◆ DATASET ENTRIES
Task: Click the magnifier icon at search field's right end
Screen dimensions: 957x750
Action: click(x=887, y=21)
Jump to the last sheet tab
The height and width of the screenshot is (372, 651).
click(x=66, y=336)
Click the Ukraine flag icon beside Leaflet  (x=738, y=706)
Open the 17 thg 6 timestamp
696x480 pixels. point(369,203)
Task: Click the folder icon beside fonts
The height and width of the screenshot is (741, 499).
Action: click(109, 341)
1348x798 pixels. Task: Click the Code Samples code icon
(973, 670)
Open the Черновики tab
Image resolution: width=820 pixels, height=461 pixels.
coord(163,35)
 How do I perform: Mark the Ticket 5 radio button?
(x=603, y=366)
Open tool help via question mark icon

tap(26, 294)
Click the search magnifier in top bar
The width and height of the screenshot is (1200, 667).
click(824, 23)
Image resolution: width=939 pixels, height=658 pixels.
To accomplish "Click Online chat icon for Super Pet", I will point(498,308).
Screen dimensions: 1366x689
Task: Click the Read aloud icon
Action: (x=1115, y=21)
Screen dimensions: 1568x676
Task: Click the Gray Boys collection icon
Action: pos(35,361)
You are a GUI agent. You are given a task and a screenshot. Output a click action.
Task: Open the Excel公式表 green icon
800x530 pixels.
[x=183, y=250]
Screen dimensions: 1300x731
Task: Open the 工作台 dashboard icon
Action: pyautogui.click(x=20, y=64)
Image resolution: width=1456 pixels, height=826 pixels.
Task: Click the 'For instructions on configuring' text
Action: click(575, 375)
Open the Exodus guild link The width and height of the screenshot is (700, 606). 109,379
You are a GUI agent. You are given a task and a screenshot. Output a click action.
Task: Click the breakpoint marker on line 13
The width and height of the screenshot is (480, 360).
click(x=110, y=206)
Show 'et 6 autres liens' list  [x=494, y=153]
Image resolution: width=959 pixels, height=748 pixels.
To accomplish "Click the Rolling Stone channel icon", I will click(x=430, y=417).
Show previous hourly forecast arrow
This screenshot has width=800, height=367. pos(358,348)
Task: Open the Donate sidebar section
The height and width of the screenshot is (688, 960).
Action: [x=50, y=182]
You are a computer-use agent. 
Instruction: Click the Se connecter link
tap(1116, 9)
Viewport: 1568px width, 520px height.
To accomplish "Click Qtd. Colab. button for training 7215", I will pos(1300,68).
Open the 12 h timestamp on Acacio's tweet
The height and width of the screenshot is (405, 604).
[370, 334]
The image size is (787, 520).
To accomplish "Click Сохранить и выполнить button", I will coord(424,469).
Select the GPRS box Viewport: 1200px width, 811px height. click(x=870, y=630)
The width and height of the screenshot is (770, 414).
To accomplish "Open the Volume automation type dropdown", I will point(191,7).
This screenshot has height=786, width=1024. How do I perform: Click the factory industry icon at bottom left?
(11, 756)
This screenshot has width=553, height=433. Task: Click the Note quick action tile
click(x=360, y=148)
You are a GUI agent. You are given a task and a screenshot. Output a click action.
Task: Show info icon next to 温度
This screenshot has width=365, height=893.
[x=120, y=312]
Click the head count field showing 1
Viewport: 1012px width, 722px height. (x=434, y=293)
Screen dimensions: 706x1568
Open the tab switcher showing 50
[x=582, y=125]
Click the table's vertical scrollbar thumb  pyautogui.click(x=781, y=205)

◆ WHAT IS REQUIRED
Among the lines above, count those containing the string "magnifier"; please give the count alone.

◆ PROBLEM SOLUTION
2